Page extract:
>>>

# Data Cleaning

## Formatting
Classical Chinese *juéjù* 絕句 or quatrains have either five or seven syllable lines for a total of 20 or 28 characters per line. The json text corpus includes other types of poems, with commas and periods in their formatting. 

## Selecting the Data
To select only quatrains, the number of lines are evaluated and quatrains are then stored in their respective pentasyllabic and heptasyllabic dataframes.


### Imports

In [1]:
import numpy as np
import pandas as pd
import os
import re

In [2]:
# Create a files variable that contains all of our data files.

<<<

The request: According to the data cleaning notes, how are quatrains selected from the corpus?

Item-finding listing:

>>>

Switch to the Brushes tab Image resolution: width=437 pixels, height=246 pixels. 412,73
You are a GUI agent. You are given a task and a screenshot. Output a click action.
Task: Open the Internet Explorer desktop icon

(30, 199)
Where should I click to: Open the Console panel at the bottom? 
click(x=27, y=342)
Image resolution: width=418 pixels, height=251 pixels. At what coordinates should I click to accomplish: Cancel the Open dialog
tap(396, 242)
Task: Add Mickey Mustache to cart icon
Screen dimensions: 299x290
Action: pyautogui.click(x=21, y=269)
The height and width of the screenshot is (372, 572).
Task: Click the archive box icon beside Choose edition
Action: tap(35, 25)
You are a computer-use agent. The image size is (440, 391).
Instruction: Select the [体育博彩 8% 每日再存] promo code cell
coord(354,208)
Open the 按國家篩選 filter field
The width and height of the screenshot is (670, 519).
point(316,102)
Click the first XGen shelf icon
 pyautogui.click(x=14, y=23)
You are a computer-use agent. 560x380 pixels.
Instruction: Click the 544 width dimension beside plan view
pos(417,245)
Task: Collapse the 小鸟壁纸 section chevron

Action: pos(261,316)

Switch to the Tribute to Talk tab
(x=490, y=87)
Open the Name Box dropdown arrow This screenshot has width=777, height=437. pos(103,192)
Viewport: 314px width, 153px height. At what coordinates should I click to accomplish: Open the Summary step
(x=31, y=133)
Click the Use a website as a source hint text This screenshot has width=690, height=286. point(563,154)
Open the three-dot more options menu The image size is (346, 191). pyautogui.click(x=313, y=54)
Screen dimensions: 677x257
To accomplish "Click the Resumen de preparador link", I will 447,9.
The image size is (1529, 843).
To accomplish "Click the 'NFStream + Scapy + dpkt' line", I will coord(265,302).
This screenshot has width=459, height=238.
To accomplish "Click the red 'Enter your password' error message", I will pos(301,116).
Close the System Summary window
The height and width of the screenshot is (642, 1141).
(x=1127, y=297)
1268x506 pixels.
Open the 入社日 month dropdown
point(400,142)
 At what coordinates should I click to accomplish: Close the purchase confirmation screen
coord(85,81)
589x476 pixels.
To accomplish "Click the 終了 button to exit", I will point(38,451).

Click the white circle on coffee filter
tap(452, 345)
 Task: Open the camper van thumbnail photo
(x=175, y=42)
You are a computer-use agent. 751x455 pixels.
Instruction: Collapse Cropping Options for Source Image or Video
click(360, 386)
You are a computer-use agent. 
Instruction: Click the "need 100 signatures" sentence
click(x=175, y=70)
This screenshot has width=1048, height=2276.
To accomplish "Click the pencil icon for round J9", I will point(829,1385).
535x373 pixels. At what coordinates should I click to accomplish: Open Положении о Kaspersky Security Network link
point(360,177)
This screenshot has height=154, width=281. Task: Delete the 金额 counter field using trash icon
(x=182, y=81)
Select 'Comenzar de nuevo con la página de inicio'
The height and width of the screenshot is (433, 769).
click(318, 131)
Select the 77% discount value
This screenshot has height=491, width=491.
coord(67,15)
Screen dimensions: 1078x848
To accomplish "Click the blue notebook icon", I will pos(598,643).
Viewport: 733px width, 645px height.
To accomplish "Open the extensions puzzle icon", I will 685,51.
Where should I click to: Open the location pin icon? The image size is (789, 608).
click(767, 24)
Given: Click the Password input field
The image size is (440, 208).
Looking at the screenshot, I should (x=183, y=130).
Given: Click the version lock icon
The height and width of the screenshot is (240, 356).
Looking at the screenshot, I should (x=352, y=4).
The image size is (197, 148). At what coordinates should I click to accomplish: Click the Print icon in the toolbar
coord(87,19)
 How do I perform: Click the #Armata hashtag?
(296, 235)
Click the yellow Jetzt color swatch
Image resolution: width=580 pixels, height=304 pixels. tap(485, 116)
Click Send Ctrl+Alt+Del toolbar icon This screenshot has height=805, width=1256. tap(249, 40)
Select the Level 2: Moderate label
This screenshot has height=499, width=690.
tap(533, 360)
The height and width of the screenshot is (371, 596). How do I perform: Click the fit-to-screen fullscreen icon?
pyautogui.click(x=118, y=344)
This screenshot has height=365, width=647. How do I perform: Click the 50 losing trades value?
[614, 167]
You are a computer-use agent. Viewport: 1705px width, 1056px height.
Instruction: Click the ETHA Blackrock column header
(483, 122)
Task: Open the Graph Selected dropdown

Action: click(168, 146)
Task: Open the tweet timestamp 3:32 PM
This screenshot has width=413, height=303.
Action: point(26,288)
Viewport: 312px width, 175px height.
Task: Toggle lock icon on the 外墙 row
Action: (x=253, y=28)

<<<

Result: The number of lines is evaluated, and the quatrains are then stored in their respective pentasyllabic and heptasyllabic dataframes.